#### Exercise requirements
Reproduce all of the material below, substituting "Cookie Notice" for every occurrence of "Cookie Policy" and keeping everything else unchanged.

#### Raw records

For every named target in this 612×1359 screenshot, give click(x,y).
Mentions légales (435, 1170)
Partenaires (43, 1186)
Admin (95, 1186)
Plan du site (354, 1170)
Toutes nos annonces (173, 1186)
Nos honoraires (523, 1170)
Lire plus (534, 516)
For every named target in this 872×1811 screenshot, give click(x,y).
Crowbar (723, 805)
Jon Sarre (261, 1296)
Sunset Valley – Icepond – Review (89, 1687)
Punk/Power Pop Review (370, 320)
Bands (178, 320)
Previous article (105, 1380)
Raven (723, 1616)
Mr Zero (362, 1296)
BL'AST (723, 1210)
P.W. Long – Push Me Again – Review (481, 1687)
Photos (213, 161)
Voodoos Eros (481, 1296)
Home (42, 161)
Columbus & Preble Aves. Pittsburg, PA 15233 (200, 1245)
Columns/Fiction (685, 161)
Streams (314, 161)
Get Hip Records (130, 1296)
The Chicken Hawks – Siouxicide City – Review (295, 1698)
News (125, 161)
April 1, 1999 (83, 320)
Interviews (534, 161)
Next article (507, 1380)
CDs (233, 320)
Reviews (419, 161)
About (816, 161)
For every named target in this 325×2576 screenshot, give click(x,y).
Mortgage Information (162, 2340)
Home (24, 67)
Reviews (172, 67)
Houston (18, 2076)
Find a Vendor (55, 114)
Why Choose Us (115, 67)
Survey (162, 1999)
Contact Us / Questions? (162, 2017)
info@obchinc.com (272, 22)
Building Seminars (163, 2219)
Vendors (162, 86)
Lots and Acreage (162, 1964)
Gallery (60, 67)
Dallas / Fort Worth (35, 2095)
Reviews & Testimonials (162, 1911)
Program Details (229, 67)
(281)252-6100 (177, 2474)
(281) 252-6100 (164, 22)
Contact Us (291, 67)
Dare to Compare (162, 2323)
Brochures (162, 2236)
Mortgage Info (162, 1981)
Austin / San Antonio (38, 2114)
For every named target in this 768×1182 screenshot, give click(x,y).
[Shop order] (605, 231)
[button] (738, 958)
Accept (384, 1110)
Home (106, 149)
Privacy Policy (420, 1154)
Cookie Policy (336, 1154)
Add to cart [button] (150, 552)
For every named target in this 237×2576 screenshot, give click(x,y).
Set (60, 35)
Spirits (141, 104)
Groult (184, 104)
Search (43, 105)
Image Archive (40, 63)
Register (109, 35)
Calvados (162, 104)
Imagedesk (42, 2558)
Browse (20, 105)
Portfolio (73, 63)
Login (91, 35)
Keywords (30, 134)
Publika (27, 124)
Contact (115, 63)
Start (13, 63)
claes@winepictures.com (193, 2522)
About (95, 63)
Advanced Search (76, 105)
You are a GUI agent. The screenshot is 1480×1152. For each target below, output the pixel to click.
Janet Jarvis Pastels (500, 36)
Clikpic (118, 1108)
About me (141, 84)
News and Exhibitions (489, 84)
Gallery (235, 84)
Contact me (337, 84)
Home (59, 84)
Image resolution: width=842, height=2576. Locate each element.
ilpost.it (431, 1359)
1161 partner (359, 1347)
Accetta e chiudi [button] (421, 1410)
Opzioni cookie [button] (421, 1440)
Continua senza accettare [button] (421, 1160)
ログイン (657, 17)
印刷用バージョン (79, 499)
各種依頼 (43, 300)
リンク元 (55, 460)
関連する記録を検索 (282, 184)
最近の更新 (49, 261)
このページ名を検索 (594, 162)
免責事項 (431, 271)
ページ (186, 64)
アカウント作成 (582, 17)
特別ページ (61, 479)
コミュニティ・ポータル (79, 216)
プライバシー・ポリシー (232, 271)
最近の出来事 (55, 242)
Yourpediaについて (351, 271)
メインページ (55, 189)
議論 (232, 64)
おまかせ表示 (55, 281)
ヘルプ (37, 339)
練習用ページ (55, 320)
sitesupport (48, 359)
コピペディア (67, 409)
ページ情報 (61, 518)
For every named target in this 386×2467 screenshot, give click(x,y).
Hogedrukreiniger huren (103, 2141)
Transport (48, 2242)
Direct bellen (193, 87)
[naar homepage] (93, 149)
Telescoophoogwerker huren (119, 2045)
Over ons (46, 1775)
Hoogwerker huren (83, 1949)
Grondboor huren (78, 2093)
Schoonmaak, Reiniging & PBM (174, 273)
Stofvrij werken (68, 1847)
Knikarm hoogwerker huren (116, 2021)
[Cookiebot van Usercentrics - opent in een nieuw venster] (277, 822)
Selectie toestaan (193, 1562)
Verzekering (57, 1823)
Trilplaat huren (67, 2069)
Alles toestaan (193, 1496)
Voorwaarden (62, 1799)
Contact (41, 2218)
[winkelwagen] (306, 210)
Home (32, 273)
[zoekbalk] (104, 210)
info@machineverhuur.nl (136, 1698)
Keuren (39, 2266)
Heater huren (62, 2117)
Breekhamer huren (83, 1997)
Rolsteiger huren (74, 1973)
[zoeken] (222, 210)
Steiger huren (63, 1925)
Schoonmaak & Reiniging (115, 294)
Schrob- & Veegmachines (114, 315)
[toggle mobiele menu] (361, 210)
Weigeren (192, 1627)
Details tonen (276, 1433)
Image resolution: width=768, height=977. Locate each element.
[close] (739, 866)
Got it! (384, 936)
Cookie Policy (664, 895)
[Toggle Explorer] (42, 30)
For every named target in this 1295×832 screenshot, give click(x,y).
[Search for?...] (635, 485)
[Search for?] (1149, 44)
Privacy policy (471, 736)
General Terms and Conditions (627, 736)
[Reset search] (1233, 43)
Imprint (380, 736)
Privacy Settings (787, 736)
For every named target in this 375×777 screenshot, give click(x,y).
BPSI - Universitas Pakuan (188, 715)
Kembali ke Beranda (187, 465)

#### Solution
For every named target in this 612×1359 screenshot, give click(x,y).
Mentions légales (435, 1170)
Partenaires (43, 1186)
Admin (95, 1186)
Plan du site (354, 1170)
Toutes nos annonces (173, 1186)
Nos honoraires (523, 1170)
Lire plus (534, 516)
For every named target in this 872×1811 screenshot, give click(x,y).
Crowbar (723, 805)
Jon Sarre (261, 1296)
Sunset Valley – Icepond – Review (89, 1687)
Punk/Power Pop Review (370, 320)
Bands (178, 320)
Previous article (105, 1380)
Raven (723, 1616)
Mr Zero (362, 1296)
BL'AST (723, 1210)
P.W. Long – Push Me Again – Review (481, 1687)
Photos (213, 161)
Voodoos Eros (481, 1296)
Home (42, 161)
Columbus & Preble Aves. Pittsburg, PA 15233 (200, 1245)
Columns/Fiction (685, 161)
Streams (314, 161)
Get Hip Records (130, 1296)
The Chicken Hawks – Siouxicide City – Review (295, 1698)
News (125, 161)
April 1, 1999 (83, 320)
Interviews (534, 161)
Next article (507, 1380)
CDs (233, 320)
Reviews (419, 161)
About (816, 161)
For every named target in this 325×2576 screenshot, give click(x,y).
Mortgage Information (162, 2340)
Home (24, 67)
Reviews (172, 67)
Houston (18, 2076)
Find a Vendor (55, 114)
Why Choose Us (115, 67)
Survey (162, 1999)
Contact Us / Questions? (162, 2017)
info@obchinc.com (272, 22)
Building Seminars (163, 2219)
Vendors (162, 86)
Lots and Acreage (162, 1964)
Gallery (60, 67)
Dallas / Fort Worth (35, 2095)
Reviews & Testimonials (162, 1911)
Program Details (229, 67)
(281)252-6100 (177, 2474)
(281) 252-6100 (164, 22)
Contact Us (291, 67)
Dare to Compare (162, 2323)
Brochures (162, 2236)
Mortgage Info (162, 1981)
Austin / San Antonio (38, 2114)
For every named target in this 768×1182 screenshot, give click(x,y).
[Shop order] (605, 231)
[button] (738, 958)
Accept (384, 1110)
Home (106, 149)
Privacy Policy (420, 1154)
Cookie Notice (336, 1154)
Add to cart [button] (150, 552)
For every named target in this 237×2576 screenshot, give click(x,y).
Set (60, 35)
Spirits (141, 104)
Groult (184, 104)
Search (43, 105)
Image Archive (40, 63)
Register (109, 35)
Calvados (162, 104)
Imagedesk (42, 2558)
Browse (20, 105)
Portfolio (73, 63)
Login (91, 35)
Keywords (30, 134)
Publika (27, 124)
Contact (115, 63)
Start (13, 63)
claes@winepictures.com (193, 2522)
About (95, 63)
Advanced Search (76, 105)
You are a GUI agent. The screenshot is 1480×1152. For each target below, output the pixel to click.
Janet Jarvis Pastels (500, 36)
Clikpic (118, 1108)
About me (141, 84)
News and Exhibitions (489, 84)
Gallery (235, 84)
Contact me (337, 84)
Home (59, 84)
Image resolution: width=842, height=2576. Locate each element.
ilpost.it (431, 1359)
1161 partner (359, 1347)
Accetta e chiudi [button] (421, 1410)
Opzioni cookie [button] (421, 1440)
Continua senza accettare [button] (421, 1160)
ログイン (657, 17)
印刷用バージョン (79, 499)
各種依頼 (43, 300)
リンク元 (55, 460)
関連する記録を検索 (282, 184)
最近の更新 (49, 261)
このページ名を検索 (594, 162)
免責事項 (431, 271)
ページ (186, 64)
アカウント作成 (582, 17)
特別ページ (61, 479)
コミュニティ・ポータル (79, 216)
プライバシー・ポリシー (232, 271)
最近の出来事 (55, 242)
Yourpediaについて (351, 271)
メインページ (55, 189)
議論 (232, 64)
おまかせ表示 (55, 281)
ヘルプ (37, 339)
練習用ページ (55, 320)
sitesupport (48, 359)
コピペディア (67, 409)
ページ情報 (61, 518)
For every named target in this 386×2467 screenshot, give click(x,y).
Hogedrukreiniger huren (103, 2141)
Transport (48, 2242)
Direct bellen (193, 87)
[naar homepage] (93, 149)
Telescoophoogwerker huren (119, 2045)
Over ons (46, 1775)
Hoogwerker huren (83, 1949)
Grondboor huren (78, 2093)
Schoonmaak, Reiniging & PBM (174, 273)
Stofvrij werken (68, 1847)
Knikarm hoogwerker huren (116, 2021)
[Cookiebot van Usercentrics - opent in een nieuw venster] (277, 822)
Selectie toestaan (193, 1562)
Verzekering (57, 1823)
Trilplaat huren (67, 2069)
Alles toestaan (193, 1496)
Voorwaarden (62, 1799)
Contact (41, 2218)
[winkelwagen] (306, 210)
Home (32, 273)
[zoekbalk] (104, 210)
info@machineverhuur.nl (136, 1698)
Keuren (39, 2266)
Heater huren (62, 2117)
Breekhamer huren (83, 1997)
Rolsteiger huren (74, 1973)
[zoeken] (222, 210)
Steiger huren (63, 1925)
Schoonmaak & Reiniging (115, 294)
Schrob- & Veegmachines (114, 315)
[toggle mobiele menu] (361, 210)
Weigeren (192, 1627)
Details tonen (276, 1433)
Image resolution: width=768, height=977. Locate each element.
[close] (739, 866)
Got it! (384, 936)
Cookie Notice (664, 895)
[Toggle Explorer] (42, 30)
For every named target in this 1295×832 screenshot, give click(x,y).
[Search for?...] (635, 485)
[Search for?] (1149, 44)
Privacy policy (471, 736)
General Terms and Conditions (627, 736)
[Reset search] (1233, 43)
Imprint (380, 736)
Privacy Settings (787, 736)
For every named target in this 375×777 screenshot, give click(x,y).
BPSI - Universitas Pakuan (188, 715)
Kembali ke Beranda (187, 465)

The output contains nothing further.